Return the data in full, exactly as it was written.

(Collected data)
════════════════════
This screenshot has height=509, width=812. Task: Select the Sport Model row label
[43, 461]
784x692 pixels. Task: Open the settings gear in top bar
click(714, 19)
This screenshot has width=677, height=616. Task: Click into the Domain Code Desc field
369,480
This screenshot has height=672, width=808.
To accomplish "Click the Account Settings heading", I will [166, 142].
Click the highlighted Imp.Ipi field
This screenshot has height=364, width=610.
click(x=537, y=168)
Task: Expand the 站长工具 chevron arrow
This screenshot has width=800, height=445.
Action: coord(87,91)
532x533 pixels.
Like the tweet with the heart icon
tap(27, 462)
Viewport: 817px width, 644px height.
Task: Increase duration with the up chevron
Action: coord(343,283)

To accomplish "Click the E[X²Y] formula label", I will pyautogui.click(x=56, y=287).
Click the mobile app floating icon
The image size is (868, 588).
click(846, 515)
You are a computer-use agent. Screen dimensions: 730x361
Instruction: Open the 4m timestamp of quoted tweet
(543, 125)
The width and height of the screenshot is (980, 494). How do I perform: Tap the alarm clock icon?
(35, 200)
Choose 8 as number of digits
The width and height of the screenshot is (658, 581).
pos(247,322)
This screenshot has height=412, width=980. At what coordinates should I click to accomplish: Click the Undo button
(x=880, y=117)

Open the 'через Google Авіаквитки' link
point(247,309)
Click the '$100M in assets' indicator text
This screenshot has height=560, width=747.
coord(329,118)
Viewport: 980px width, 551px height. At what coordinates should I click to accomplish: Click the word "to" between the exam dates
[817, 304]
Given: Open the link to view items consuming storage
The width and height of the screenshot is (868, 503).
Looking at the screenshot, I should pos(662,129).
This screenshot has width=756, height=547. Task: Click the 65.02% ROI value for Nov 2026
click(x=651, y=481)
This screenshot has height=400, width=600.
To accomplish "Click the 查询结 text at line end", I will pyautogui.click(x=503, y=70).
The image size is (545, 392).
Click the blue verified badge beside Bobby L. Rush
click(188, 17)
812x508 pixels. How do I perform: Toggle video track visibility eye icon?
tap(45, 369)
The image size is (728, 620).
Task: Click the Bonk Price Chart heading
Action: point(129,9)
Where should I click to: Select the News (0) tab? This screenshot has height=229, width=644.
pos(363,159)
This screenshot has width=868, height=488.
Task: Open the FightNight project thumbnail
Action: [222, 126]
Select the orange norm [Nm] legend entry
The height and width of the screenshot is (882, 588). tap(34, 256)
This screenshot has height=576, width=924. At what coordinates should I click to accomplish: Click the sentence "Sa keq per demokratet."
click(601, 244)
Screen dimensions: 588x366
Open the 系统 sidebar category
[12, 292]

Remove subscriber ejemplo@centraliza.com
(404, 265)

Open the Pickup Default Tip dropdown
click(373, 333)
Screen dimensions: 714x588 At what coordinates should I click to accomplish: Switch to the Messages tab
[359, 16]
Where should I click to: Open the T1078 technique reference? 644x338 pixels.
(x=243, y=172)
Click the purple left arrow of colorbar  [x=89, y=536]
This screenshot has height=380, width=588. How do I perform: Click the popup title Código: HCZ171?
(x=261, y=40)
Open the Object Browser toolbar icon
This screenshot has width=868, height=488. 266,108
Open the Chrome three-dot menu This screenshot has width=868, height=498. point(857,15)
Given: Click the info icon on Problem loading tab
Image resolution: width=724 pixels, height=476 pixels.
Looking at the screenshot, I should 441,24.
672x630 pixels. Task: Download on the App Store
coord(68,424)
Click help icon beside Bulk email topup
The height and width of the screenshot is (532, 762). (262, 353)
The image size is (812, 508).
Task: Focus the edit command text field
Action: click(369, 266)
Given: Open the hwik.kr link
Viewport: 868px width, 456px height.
════════════════════
### Result
This screenshot has height=509, width=812. Task: Select the Sport Model row label
[43, 461]
784x692 pixels. Task: Open the settings gear in top bar
click(714, 19)
This screenshot has width=677, height=616. Task: Click into the Domain Code Desc field
369,480
This screenshot has height=672, width=808.
To accomplish "Click the Account Settings heading", I will [166, 142].
Click the highlighted Imp.Ipi field
This screenshot has height=364, width=610.
click(x=537, y=168)
Task: Expand the 站长工具 chevron arrow
This screenshot has width=800, height=445.
Action: coord(87,91)
532x533 pixels.
Like the tweet with the heart icon
tap(27, 462)
Viewport: 817px width, 644px height.
Task: Increase duration with the up chevron
Action: coord(343,283)

To accomplish "Click the E[X²Y] formula label", I will pyautogui.click(x=56, y=287).
Click the mobile app floating icon
The image size is (868, 588).
click(846, 515)
You are a computer-use agent. Screen dimensions: 730x361
Instruction: Open the 4m timestamp of quoted tweet
(543, 125)
The width and height of the screenshot is (980, 494). How do I perform: Tap the alarm clock icon?
(35, 200)
Choose 8 as number of digits
The width and height of the screenshot is (658, 581).
pos(247,322)
This screenshot has height=412, width=980. At what coordinates should I click to accomplish: Click the Undo button
(x=880, y=117)

Open the 'через Google Авіаквитки' link
point(247,309)
Click the '$100M in assets' indicator text
This screenshot has height=560, width=747.
coord(329,118)
Viewport: 980px width, 551px height. At what coordinates should I click to accomplish: Click the word "to" between the exam dates
[817, 304]
Given: Open the link to view items consuming storage
The width and height of the screenshot is (868, 503).
Looking at the screenshot, I should pos(662,129).
This screenshot has width=756, height=547. Task: Click the 65.02% ROI value for Nov 2026
click(x=651, y=481)
This screenshot has height=400, width=600.
To accomplish "Click the 查询结 text at line end", I will pyautogui.click(x=503, y=70).
The image size is (545, 392).
Click the blue verified badge beside Bobby L. Rush
click(188, 17)
812x508 pixels. How do I perform: Toggle video track visibility eye icon?
tap(45, 369)
The image size is (728, 620).
Task: Click the Bonk Price Chart heading
Action: point(129,9)
Where should I click to: Select the News (0) tab? This screenshot has height=229, width=644.
pos(363,159)
This screenshot has width=868, height=488.
Task: Open the FightNight project thumbnail
Action: [222, 126]
Select the orange norm [Nm] legend entry
The height and width of the screenshot is (882, 588). tap(34, 256)
This screenshot has height=576, width=924. At what coordinates should I click to accomplish: Click the sentence "Sa keq per demokratet."
click(601, 244)
Screen dimensions: 588x366
Open the 系统 sidebar category
[12, 292]

Remove subscriber ejemplo@centraliza.com
(404, 265)

Open the Pickup Default Tip dropdown
click(373, 333)
Screen dimensions: 714x588 At what coordinates should I click to accomplish: Switch to the Messages tab
[359, 16]
Where should I click to: Open the T1078 technique reference? 644x338 pixels.
(x=243, y=172)
Click the purple left arrow of colorbar  [x=89, y=536]
This screenshot has height=380, width=588. How do I perform: Click the popup title Código: HCZ171?
(x=261, y=40)
Open the Object Browser toolbar icon
This screenshot has width=868, height=488. 266,108
Open the Chrome three-dot menu This screenshot has width=868, height=498. point(857,15)
Given: Click the info icon on Problem loading tab
Image resolution: width=724 pixels, height=476 pixels.
Looking at the screenshot, I should 441,24.
672x630 pixels. Task: Download on the App Store
coord(68,424)
Click help icon beside Bulk email topup
The height and width of the screenshot is (532, 762). (262, 353)
The image size is (812, 508).
Task: Focus the edit command text field
Action: click(369, 266)
Given: Open the hwik.kr link
Viewport: 868px width, 456px height.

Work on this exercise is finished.